The man that the David Horowitz Freedom Center is named after experienced this approach in an appearance at his alma mater, Columbia University. “During an October 2007 event titled Islamo-Fascism Awareness Week (whose mission was to educate U. S. college students about the goals of radical Islam), MSA-CU Vice President Amreen Vora complained that guest speaker David Horowitz had wrongly suggested in his speech that the word ‘jihad’ meant ‘holy war’ rather than ‘spiritual struggle,’ which she claimed was its true definition,” Perazzo recounts. “When Horowitz asked Vora whether she would be willing to publicly denounce the terrorist group Hamas, which along with the Muslim Brotherhood created the Muslim Students Association, she refused.”
I got the same reaction from the Council on American Islamic Relations. Incidentally, another guest speaker at Columbia that year—the president of Iran—was treated much more respectfully than Horowitz was.

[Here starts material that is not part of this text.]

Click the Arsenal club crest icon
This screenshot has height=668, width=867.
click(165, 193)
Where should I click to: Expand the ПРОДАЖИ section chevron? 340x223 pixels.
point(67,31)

Horowitz got a different answer to his Hamas question at George Washington University, one that speaks volumes about the quality of higher education in America today. “While giving a speech on the terrorists’ agenda as part of the Islamo-Fascism Awareness program, David Horowitz was challenged by an MSA-GWU member in attendance,” Perazzo relates.
“When Horowitz publicly asked her whether she would be willing to denounce the terror group Hamas, she refused, claiming not to know what Hamas was.”
Malcolm A. Kline is the executive director of Accuracy in Academia.